* **Assigned task**: The required output is the exact run of lines in the listing below from the line holding "Where should I click to: Open More" through the line holding "The image size is (747, 560).", with no pictures.

[Start of section]

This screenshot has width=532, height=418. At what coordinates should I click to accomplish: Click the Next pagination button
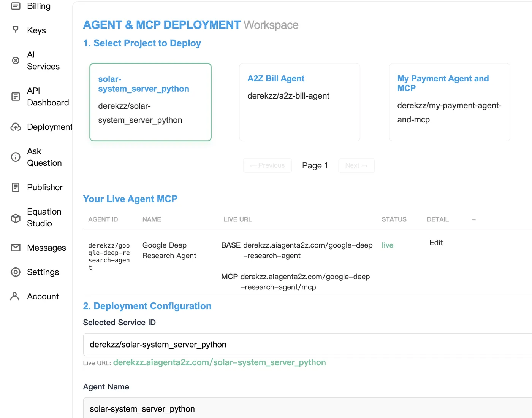tap(356, 165)
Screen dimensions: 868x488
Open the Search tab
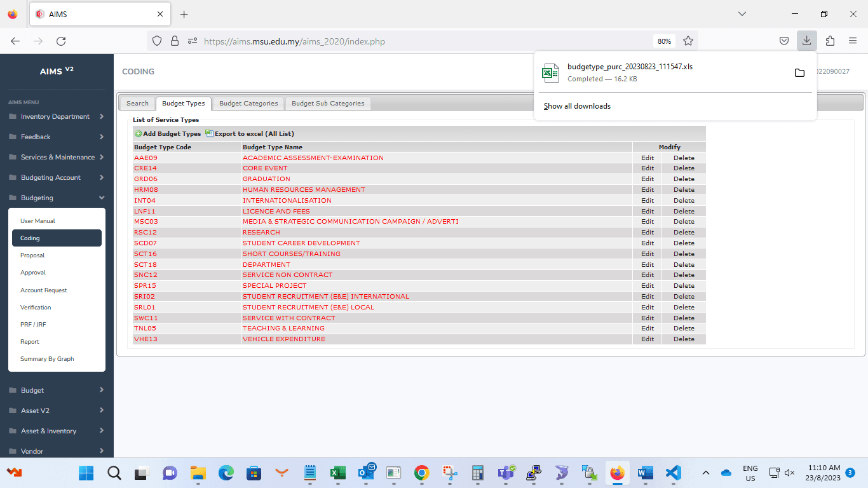pos(137,104)
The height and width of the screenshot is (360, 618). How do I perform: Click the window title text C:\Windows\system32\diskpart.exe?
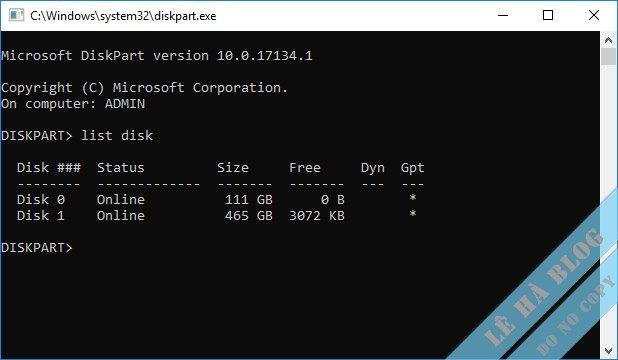point(123,16)
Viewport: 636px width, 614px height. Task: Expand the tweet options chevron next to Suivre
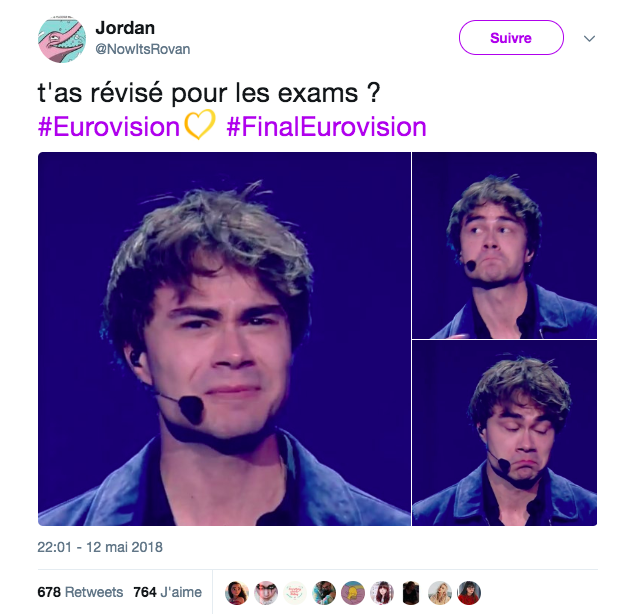(589, 39)
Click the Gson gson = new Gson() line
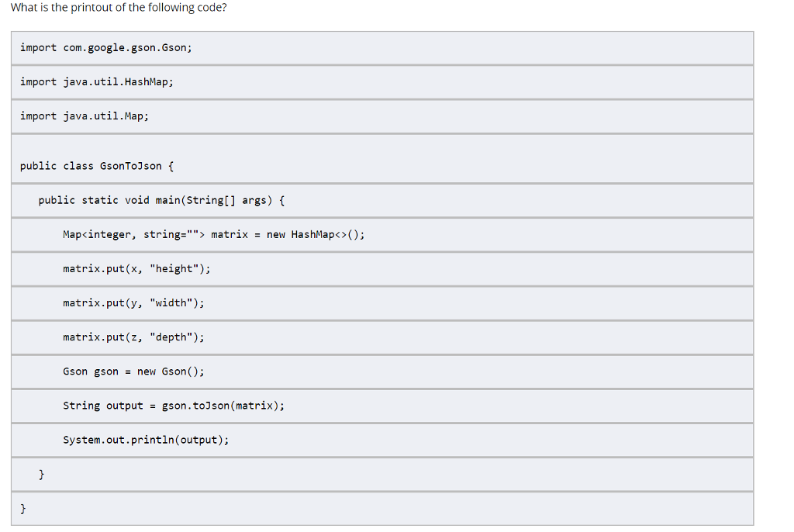The image size is (794, 532). pos(133,371)
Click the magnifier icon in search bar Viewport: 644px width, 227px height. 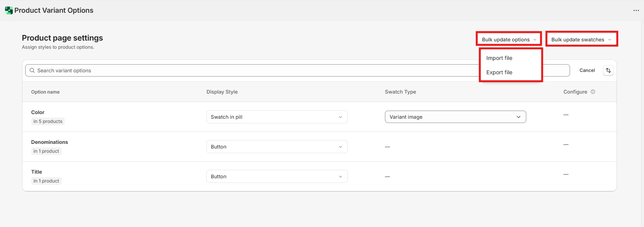(32, 70)
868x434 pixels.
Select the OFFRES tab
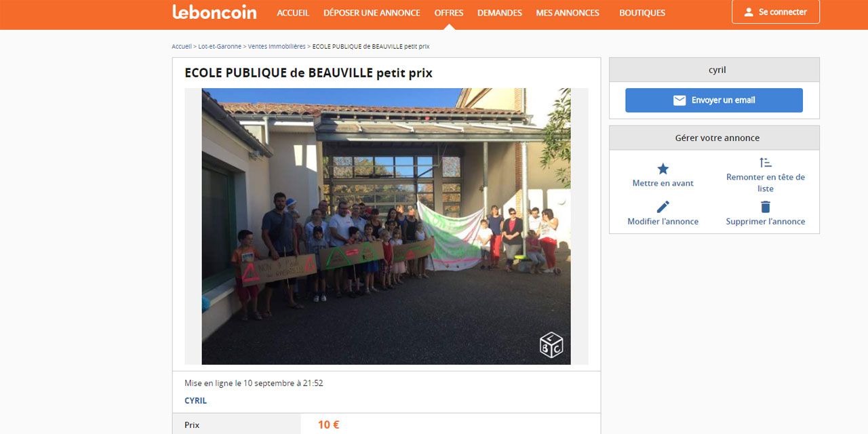click(449, 13)
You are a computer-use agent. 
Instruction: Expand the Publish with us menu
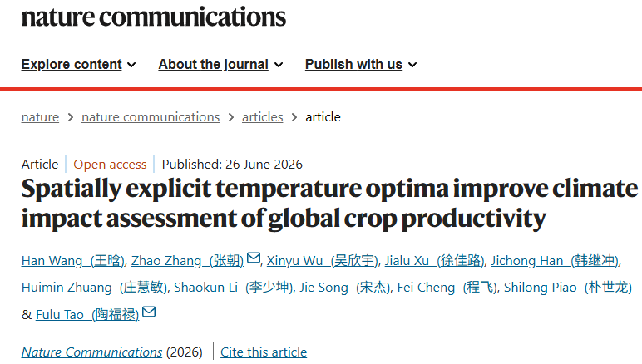click(x=361, y=65)
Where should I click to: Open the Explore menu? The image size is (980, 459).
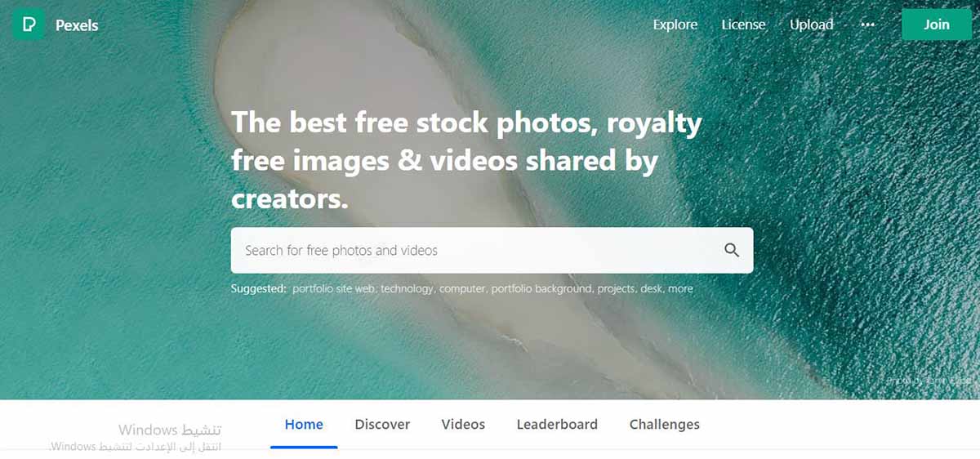coord(675,25)
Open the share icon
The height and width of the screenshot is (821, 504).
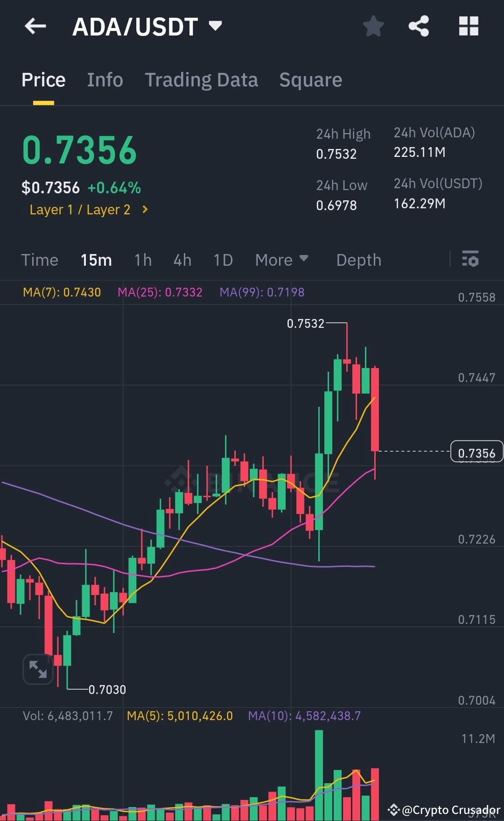click(419, 27)
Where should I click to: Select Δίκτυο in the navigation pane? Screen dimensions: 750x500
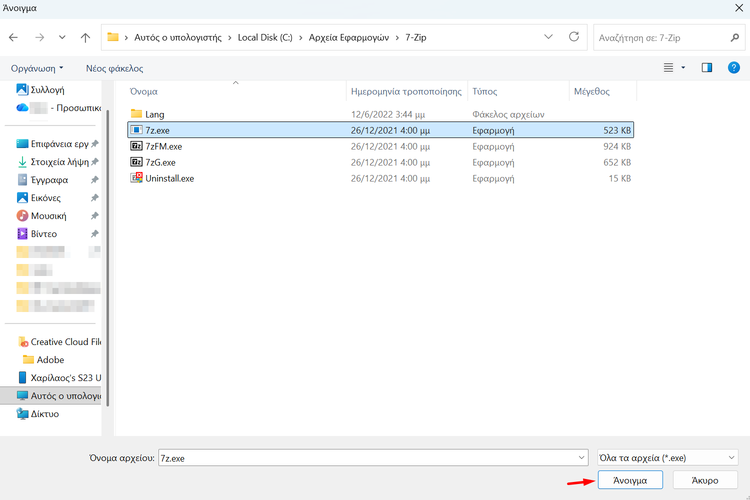45,413
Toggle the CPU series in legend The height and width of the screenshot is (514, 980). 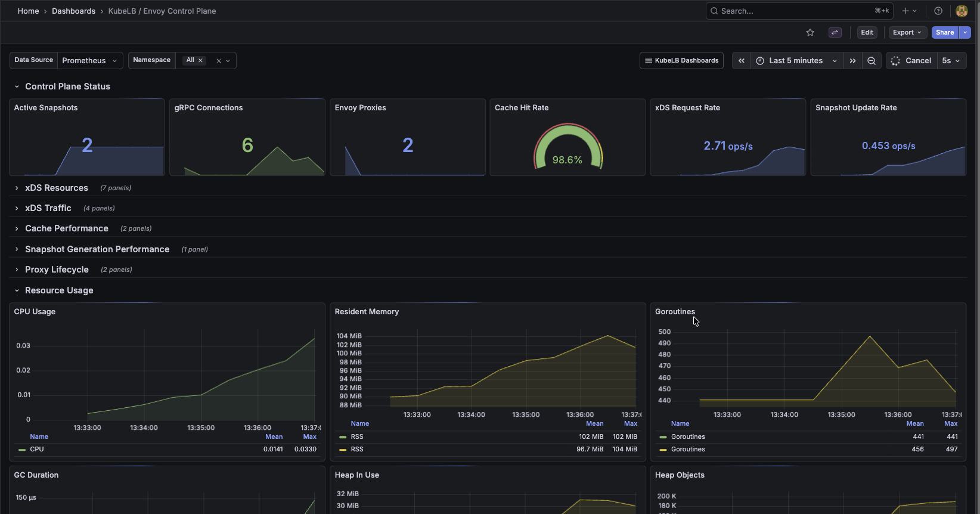pyautogui.click(x=37, y=450)
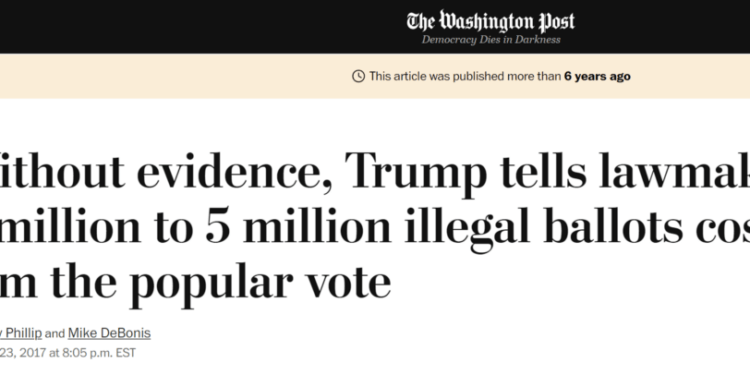This screenshot has height=375, width=750.
Task: Click 'popular vote' in the headline
Action: coord(260,283)
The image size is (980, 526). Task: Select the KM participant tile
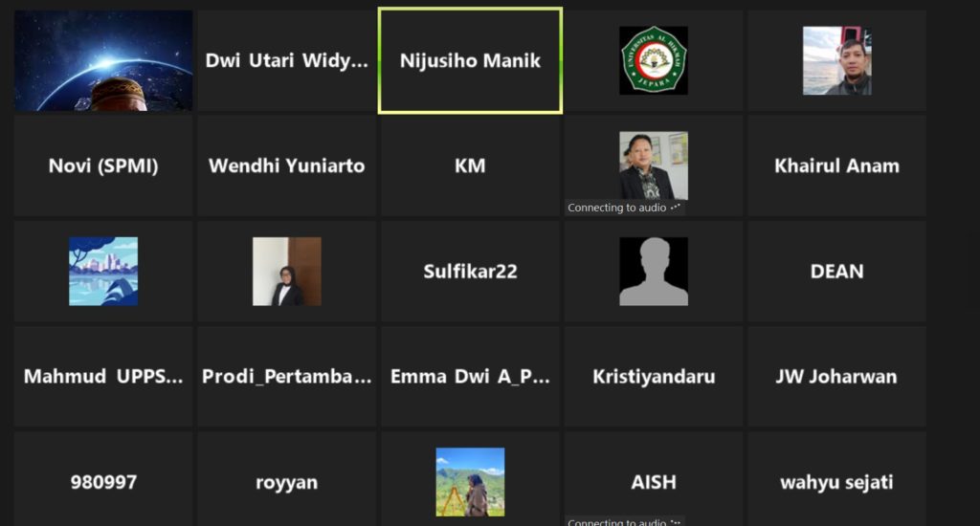[x=470, y=165]
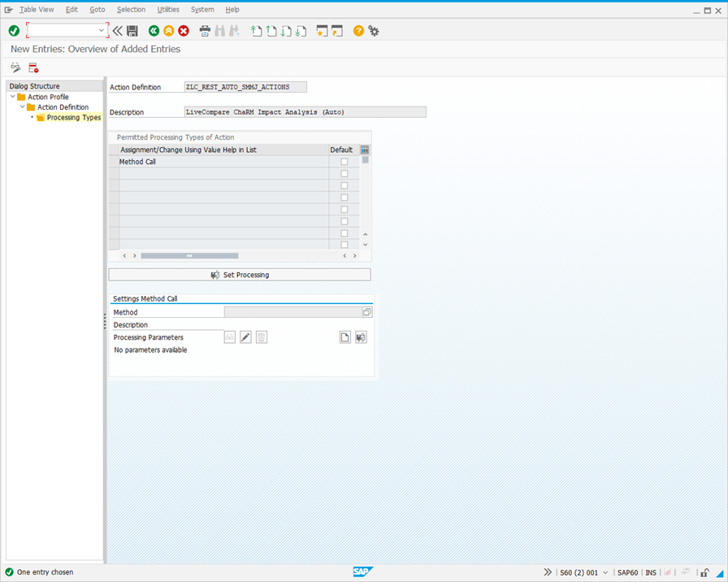Click the Print icon
This screenshot has height=582, width=728.
click(204, 30)
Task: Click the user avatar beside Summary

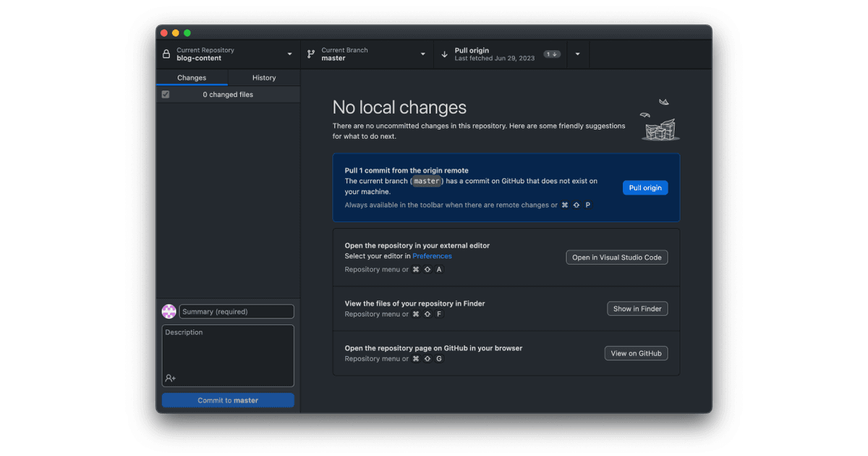Action: coord(169,311)
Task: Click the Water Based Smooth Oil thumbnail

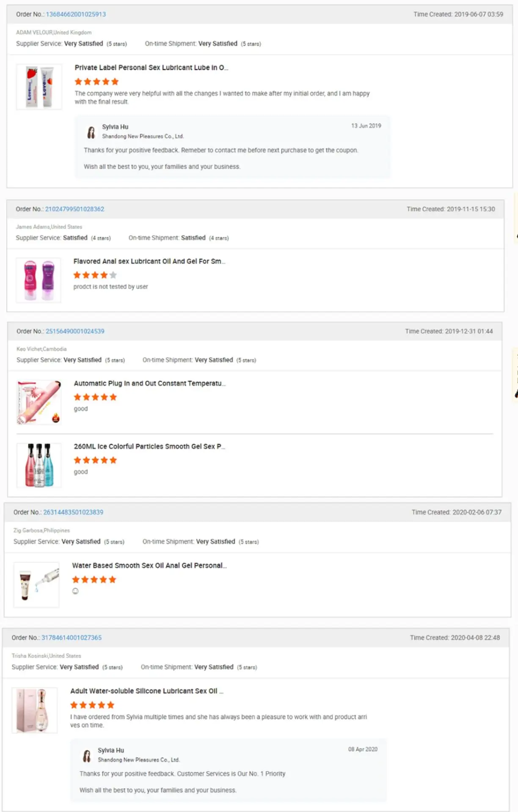Action: point(36,585)
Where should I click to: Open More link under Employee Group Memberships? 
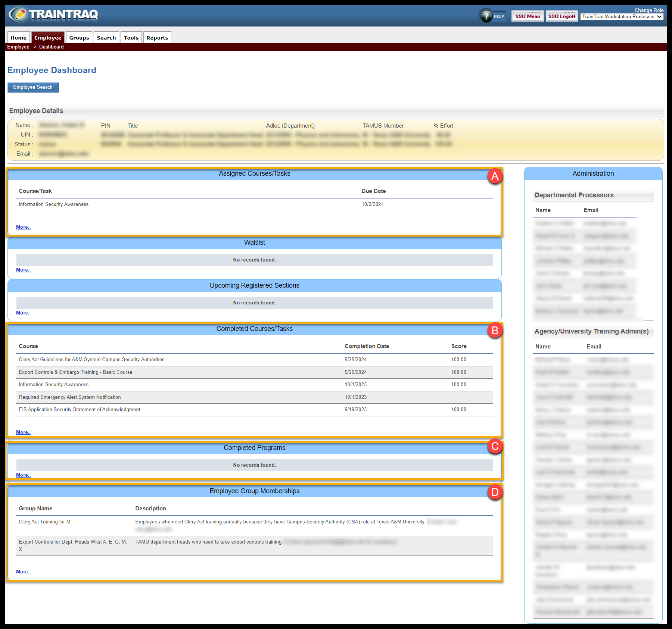point(23,572)
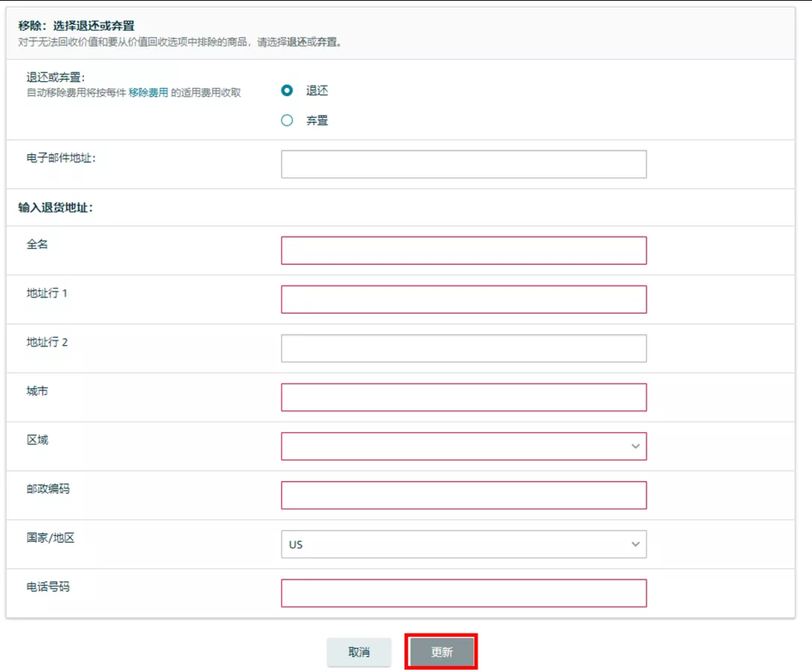Viewport: 812px width, 672px height.
Task: Select the 退还 radio option
Action: (287, 91)
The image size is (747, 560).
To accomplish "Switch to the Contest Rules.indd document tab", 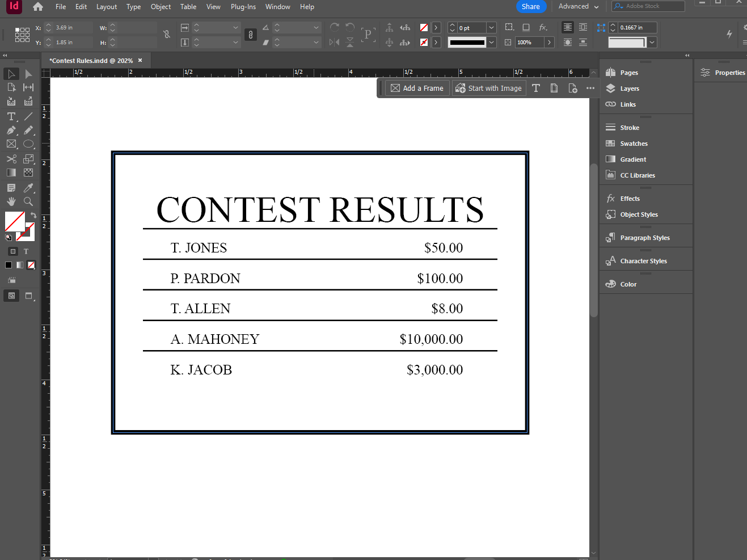I will click(x=91, y=60).
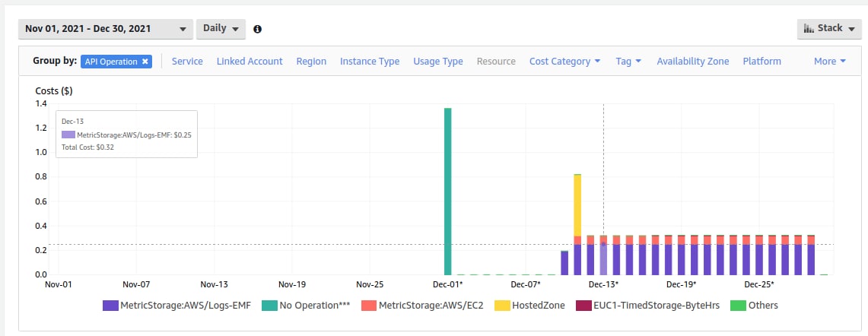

[End of section]

* **Task output**:
Where should I click to: Open More link under Employee Group Memberships? 
point(23,572)
Viewport: 812px width, 672px height.
Task: Select the 退还 radio option
Action: (287, 91)
The image size is (747, 560).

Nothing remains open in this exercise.